Maden sahasının Kızılca yerleşim yerine 1100 metre, Biçin Mahallesi'ne ise 800 metre uzaklıkta kaldığını ifade eden Bozan, "Yerleşim yerine bu kadar yakın olan bir alanda maden ocağı açılması durumunda o bölgede bulunan yeraltı sularının, tarımın, hayvancılığın ve yakın bölgede bulunan yerleşim alanlarının akıbeti ne olacaktır" sorusunu yöneltti.
"NURHAK BUNU KALDIRAMAZ"
Şu an Nurhak’ta aktif ve pasif toplamda 9 ayrı noktada maden sahasının bulunduğunun altını çizen Bozan, "Zaten çalışan birden fazla maden ocağı bulunuyor, bunların denetlenmesi dahi yapılmıyorken, bunların ortaya koyduğu yıkım ortadayken yeni bir çalışma alanındaki amaç nedir" diye sordu.
Bölgede bilimsel bir çalışma yapılmadığı için endemik bitkilerin, nesli tehdit altındaki canlı türlerinin bilgisine sahip olmadıklarını dile getiren Bozan, bölgenin endemik ters lale ve nesli tehdit altındaki Türk Semenderi'nin de yaşam alanı olduğunu belirtti.

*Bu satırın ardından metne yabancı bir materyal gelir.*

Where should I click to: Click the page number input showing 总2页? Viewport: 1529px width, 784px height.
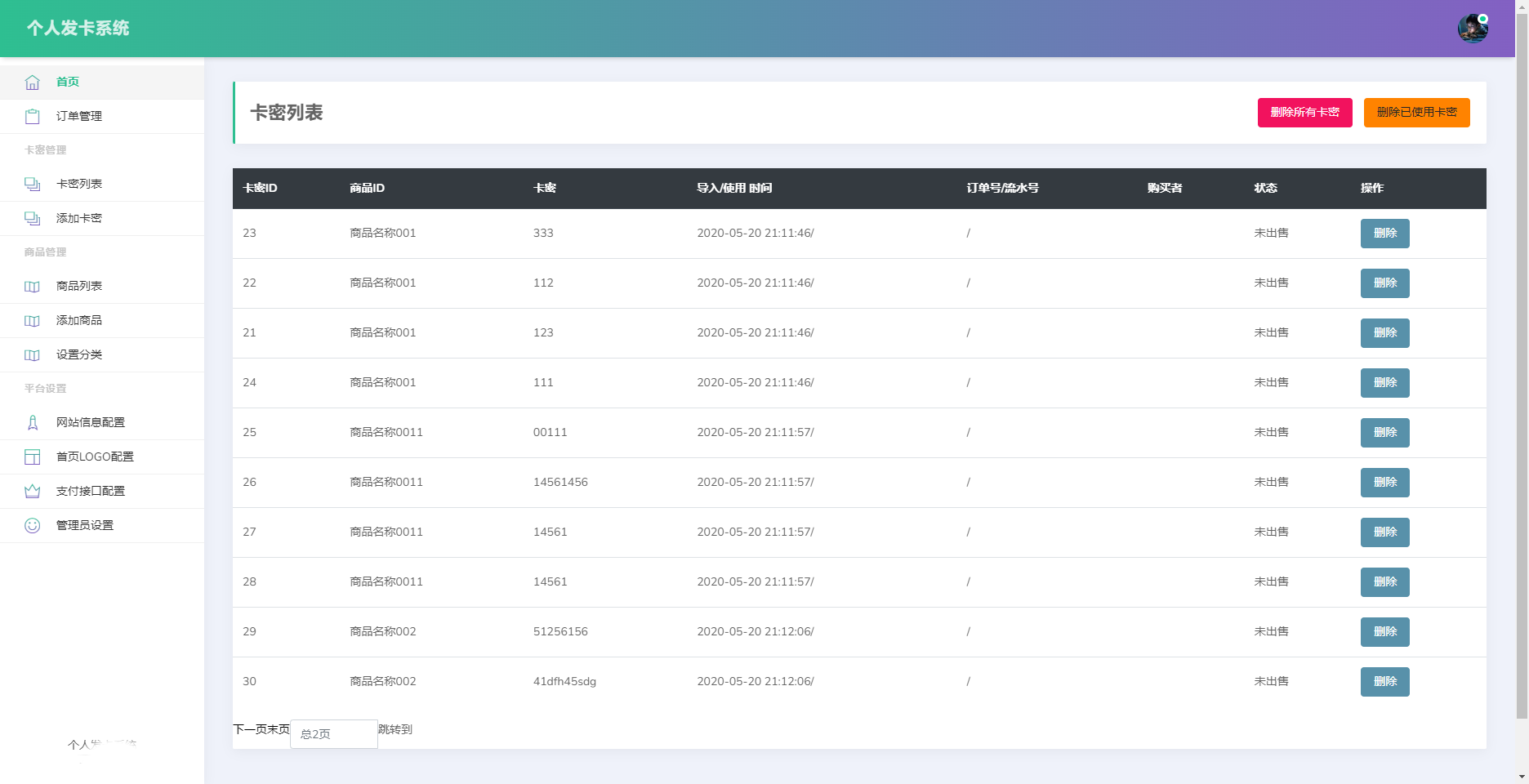pyautogui.click(x=333, y=733)
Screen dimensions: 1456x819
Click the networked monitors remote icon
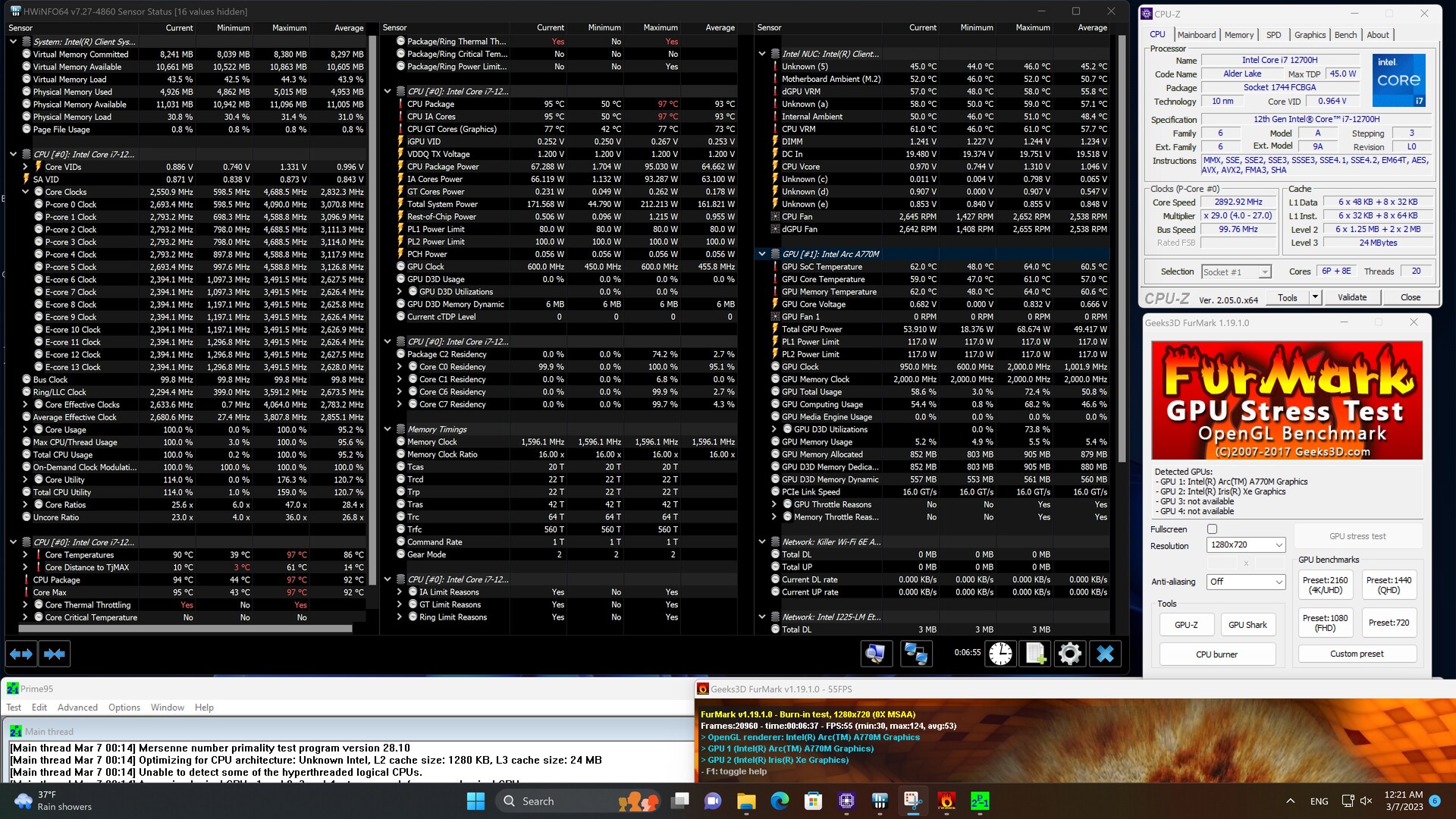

Bozan, "Nurhak bu kadar maden ocağını, HES'leri kaldıramaz, yok olur gider" diye konuştu.
MADEN GAZİANTEPE SU SAĞLAYACAK BARAJ HAVZASINDA
İşletilmek istenen maden, proje aşamasında olan ve Gaziantep iline içme-kullanma suyu temin edilmesi planlanan Düzbağ (Helete) Barajı havzasında bulunmakta.
Patlatmalarla açık ve kapalı maden ocağı işletmeciliği yapılması ve işletmede 10 kişinin çalışması planlanıyor.
Tamamı orman arazisi içinde yer alan ikinci ruhsat alanındaki flora-fauna çalışmasının alandaki gözlem ve incelemelerle değil literatür taramasıyla yapıldığı yine PTD'de verilen bilgiler arasında yer aldı.